■ What you are asked to do: The lines below should be written out again in full, exactly as they are.

■ Material for the task:

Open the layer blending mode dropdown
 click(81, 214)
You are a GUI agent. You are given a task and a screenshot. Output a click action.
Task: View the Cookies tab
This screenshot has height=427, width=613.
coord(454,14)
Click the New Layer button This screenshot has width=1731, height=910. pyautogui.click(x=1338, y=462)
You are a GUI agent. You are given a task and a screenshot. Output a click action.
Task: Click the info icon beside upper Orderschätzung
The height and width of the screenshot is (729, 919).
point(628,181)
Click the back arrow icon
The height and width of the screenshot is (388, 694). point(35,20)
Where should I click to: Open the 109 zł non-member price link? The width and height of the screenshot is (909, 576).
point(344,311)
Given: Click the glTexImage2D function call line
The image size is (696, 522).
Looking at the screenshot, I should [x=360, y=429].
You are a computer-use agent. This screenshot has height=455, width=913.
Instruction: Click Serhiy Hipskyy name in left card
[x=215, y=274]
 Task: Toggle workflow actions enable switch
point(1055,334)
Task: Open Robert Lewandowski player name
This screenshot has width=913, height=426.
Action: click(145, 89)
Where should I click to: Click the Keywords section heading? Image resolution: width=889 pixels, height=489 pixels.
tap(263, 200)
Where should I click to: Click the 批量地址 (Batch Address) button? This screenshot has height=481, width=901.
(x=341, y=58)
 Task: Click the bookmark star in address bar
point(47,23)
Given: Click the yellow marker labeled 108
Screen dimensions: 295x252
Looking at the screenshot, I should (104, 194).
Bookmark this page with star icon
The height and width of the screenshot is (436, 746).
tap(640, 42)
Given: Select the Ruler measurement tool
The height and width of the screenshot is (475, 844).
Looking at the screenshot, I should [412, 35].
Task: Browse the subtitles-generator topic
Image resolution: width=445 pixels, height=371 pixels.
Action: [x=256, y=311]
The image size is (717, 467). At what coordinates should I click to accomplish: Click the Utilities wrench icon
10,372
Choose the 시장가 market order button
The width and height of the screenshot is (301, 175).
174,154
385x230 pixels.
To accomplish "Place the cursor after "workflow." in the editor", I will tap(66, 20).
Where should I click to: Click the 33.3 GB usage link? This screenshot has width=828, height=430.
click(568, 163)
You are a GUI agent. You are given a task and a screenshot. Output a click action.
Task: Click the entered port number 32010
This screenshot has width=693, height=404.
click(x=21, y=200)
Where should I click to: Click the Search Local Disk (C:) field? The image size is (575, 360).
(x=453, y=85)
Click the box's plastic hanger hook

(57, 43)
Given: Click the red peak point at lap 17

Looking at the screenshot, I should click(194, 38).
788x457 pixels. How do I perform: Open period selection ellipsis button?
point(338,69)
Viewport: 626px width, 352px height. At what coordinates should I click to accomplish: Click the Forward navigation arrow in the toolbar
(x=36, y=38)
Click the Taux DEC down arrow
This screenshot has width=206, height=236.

■ Answer area:
Open the layer blending mode dropdown
 click(81, 214)
You are a GUI agent. You are given a task and a screenshot. Output a click action.
Task: View the Cookies tab
This screenshot has height=427, width=613.
coord(454,14)
Click the New Layer button This screenshot has width=1731, height=910. pyautogui.click(x=1338, y=462)
You are a GUI agent. You are given a task and a screenshot. Output a click action.
Task: Click the info icon beside upper Orderschätzung
The height and width of the screenshot is (729, 919).
point(628,181)
Click the back arrow icon
The height and width of the screenshot is (388, 694). point(35,20)
Where should I click to: Open the 109 zł non-member price link? The width and height of the screenshot is (909, 576).
point(344,311)
Given: Click the glTexImage2D function call line
The image size is (696, 522).
Looking at the screenshot, I should [x=360, y=429].
You are a computer-use agent. This screenshot has height=455, width=913.
Instruction: Click Serhiy Hipskyy name in left card
[x=215, y=274]
 Task: Toggle workflow actions enable switch
point(1055,334)
Task: Open Robert Lewandowski player name
This screenshot has width=913, height=426.
Action: click(145, 89)
Where should I click to: Click the Keywords section heading? Image resolution: width=889 pixels, height=489 pixels.
tap(263, 200)
Where should I click to: Click the 批量地址 (Batch Address) button? This screenshot has height=481, width=901.
(x=341, y=58)
 Task: Click the bookmark star in address bar
point(47,23)
Given: Click the yellow marker labeled 108
Screen dimensions: 295x252
Looking at the screenshot, I should (104, 194).
Bookmark this page with star icon
The height and width of the screenshot is (436, 746).
tap(640, 42)
Given: Select the Ruler measurement tool
The height and width of the screenshot is (475, 844).
Looking at the screenshot, I should [412, 35].
Task: Browse the subtitles-generator topic
Image resolution: width=445 pixels, height=371 pixels.
Action: [x=256, y=311]
The image size is (717, 467). At what coordinates should I click to accomplish: Click the Utilities wrench icon
10,372
Choose the 시장가 market order button
The width and height of the screenshot is (301, 175).
174,154
385x230 pixels.
To accomplish "Place the cursor after "workflow." in the editor", I will tap(66, 20).
Where should I click to: Click the 33.3 GB usage link? This screenshot has width=828, height=430.
click(568, 163)
You are a GUI agent. You are given a task and a screenshot. Output a click action.
Task: Click the entered port number 32010
This screenshot has width=693, height=404.
click(x=21, y=200)
Where should I click to: Click the Search Local Disk (C:) field? The image size is (575, 360).
(x=453, y=85)
Click the box's plastic hanger hook

(57, 43)
Given: Click the red peak point at lap 17

Looking at the screenshot, I should click(194, 38).
788x457 pixels. How do I perform: Open period selection ellipsis button?
point(338,69)
Viewport: 626px width, 352px height. At what coordinates should I click to accomplish: Click the Forward navigation arrow in the toolbar
(x=36, y=38)
Click the Taux DEC down arrow
This screenshot has width=206, height=236.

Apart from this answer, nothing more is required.